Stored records

···

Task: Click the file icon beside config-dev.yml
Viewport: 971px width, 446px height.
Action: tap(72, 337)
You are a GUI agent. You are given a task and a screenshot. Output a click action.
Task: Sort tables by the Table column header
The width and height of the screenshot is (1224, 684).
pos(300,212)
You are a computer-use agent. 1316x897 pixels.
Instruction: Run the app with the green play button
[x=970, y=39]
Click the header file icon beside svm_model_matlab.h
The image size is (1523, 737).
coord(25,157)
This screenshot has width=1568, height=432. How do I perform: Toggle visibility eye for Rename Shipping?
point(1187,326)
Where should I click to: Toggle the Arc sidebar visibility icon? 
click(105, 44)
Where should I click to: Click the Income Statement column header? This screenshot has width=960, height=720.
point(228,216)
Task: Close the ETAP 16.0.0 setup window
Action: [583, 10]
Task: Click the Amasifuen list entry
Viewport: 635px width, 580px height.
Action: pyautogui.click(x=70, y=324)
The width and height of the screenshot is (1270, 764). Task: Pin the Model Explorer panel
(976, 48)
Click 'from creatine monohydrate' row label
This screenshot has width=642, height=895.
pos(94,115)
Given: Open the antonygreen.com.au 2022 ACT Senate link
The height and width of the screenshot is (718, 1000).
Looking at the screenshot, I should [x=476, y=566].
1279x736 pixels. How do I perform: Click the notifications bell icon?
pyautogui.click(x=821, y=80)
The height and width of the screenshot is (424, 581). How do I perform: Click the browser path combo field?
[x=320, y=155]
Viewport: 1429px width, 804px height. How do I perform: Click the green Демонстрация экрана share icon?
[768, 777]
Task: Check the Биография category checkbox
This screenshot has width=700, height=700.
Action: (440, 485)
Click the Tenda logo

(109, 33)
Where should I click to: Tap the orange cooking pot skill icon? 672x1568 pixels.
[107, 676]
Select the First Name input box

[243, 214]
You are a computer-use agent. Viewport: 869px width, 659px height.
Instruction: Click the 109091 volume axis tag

···

Print out every entry, keeping each one exact.

Task: Click the file icon beside config-dev.yml
Viewport: 971px width, 446px height.
Action: tap(72, 337)
You are a GUI agent. You are given a task and a screenshot. Output a click action.
Task: Sort tables by the Table column header
The width and height of the screenshot is (1224, 684).
pos(300,212)
You are a computer-use agent. 1316x897 pixels.
Instruction: Run the app with the green play button
[x=970, y=39]
Click the header file icon beside svm_model_matlab.h
The image size is (1523, 737).
coord(25,157)
This screenshot has width=1568, height=432. How do I perform: Toggle visibility eye for Rename Shipping?
point(1187,326)
Where should I click to: Toggle the Arc sidebar visibility icon? 
click(105, 44)
Where should I click to: Click the Income Statement column header? This screenshot has width=960, height=720.
point(228,216)
Task: Close the ETAP 16.0.0 setup window
Action: [583, 10]
Task: Click the Amasifuen list entry
Viewport: 635px width, 580px height.
Action: pyautogui.click(x=70, y=324)
The width and height of the screenshot is (1270, 764). Task: Pin the Model Explorer panel
(976, 48)
Click 'from creatine monohydrate' row label
This screenshot has width=642, height=895.
pos(94,115)
Given: Open the antonygreen.com.au 2022 ACT Senate link
The height and width of the screenshot is (718, 1000).
Looking at the screenshot, I should [x=476, y=566].
1279x736 pixels. How do I perform: Click the notifications bell icon?
pyautogui.click(x=821, y=80)
The height and width of the screenshot is (424, 581). How do I perform: Click the browser path combo field?
[x=320, y=155]
Viewport: 1429px width, 804px height. How do I perform: Click the green Демонстрация экрана share icon?
[768, 777]
Task: Check the Биография category checkbox
This screenshot has width=700, height=700.
Action: (440, 485)
Click the Tenda logo

(109, 33)
Where should I click to: Tap the orange cooking pot skill icon? 672x1568 pixels.
[107, 676]
Select the First Name input box

[243, 214]
You are a computer-use agent. Viewport: 869px width, 659px height.
Instruction: Click the 109091 volume axis tag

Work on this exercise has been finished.